━━ Supplied material
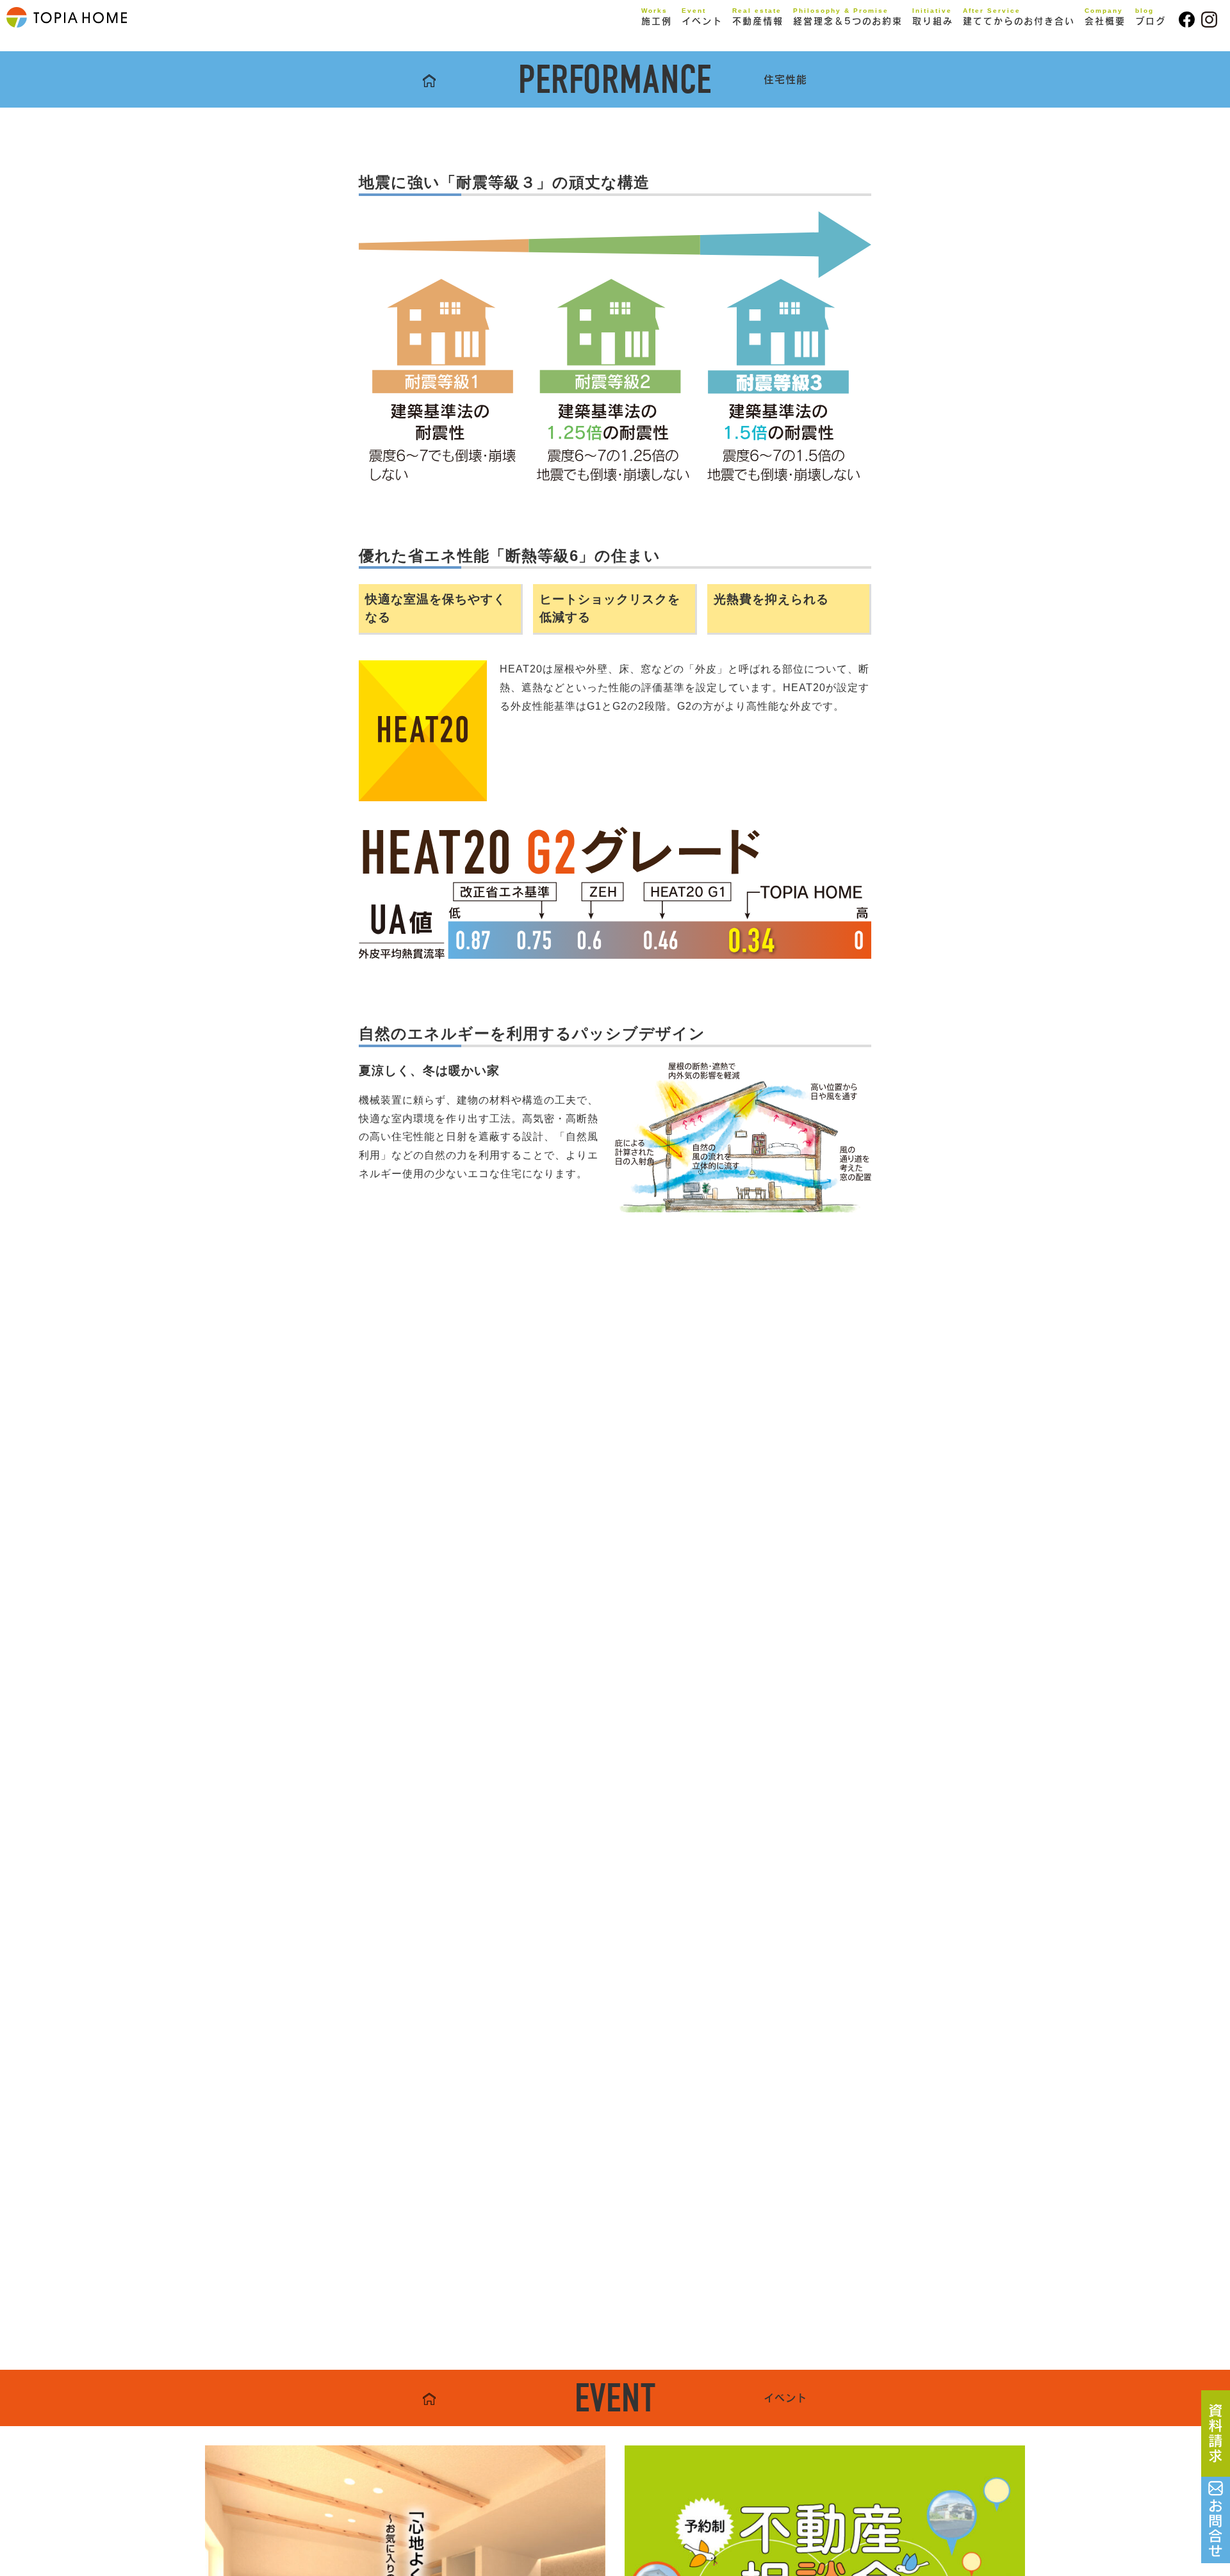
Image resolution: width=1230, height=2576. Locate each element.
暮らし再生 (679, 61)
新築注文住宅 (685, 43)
━━━━
━━ Supplied material
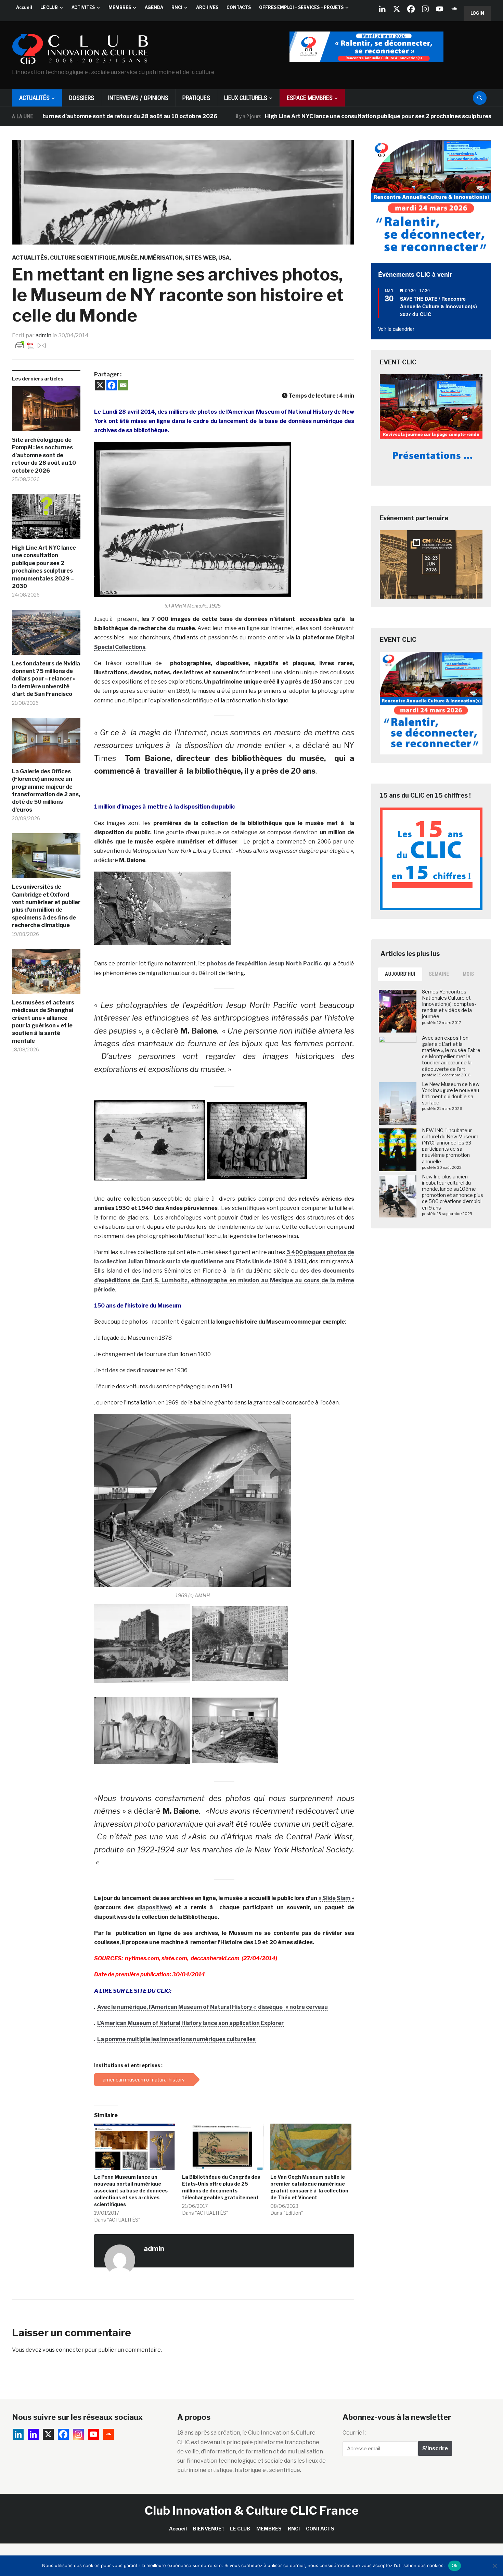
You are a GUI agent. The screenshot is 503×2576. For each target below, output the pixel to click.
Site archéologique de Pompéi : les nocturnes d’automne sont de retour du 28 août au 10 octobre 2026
━━━━
━━ Supplied material
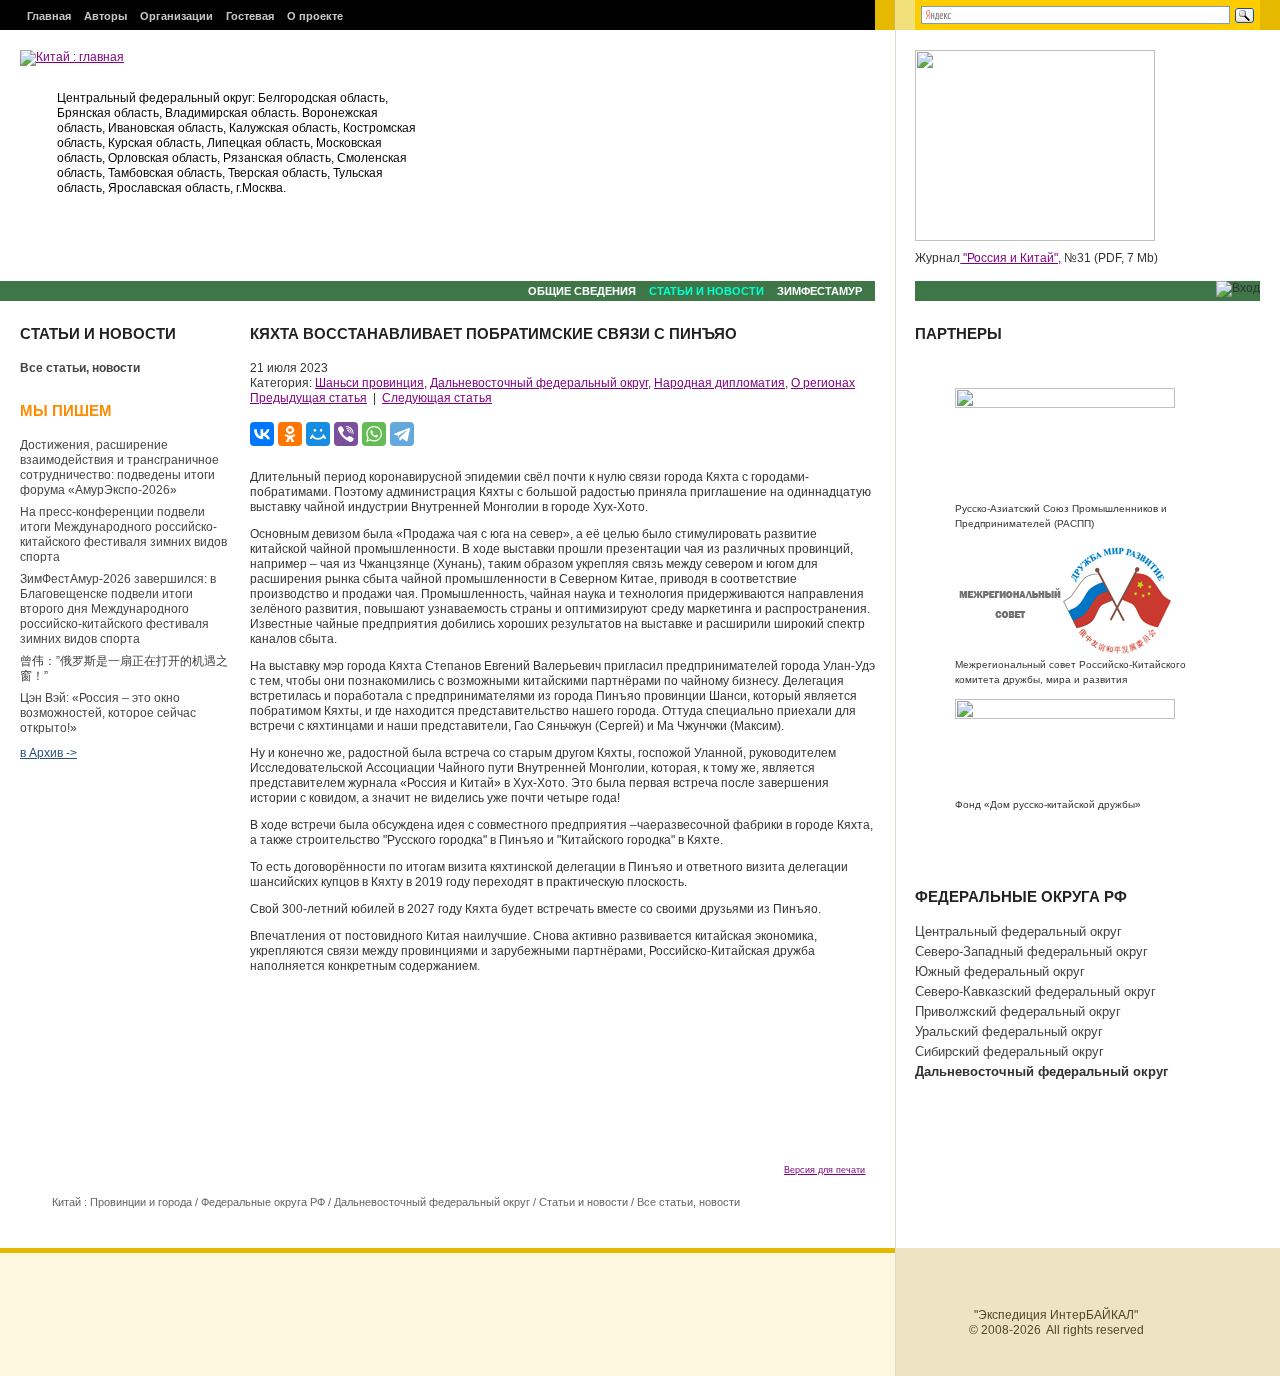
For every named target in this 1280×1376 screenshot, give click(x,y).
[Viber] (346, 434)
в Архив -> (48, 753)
━━━━
■ Work required ■
From the records above, give again exactly the lines running from the line with "Image resolution: width=1230, height=2576." to the line with "新築注文住宅 (685, 43)", inclusive.

■ Task result ■
Image resolution: width=1230, height=2576. Locate each element.
暮らし再生 (679, 61)
新築注文住宅 (685, 43)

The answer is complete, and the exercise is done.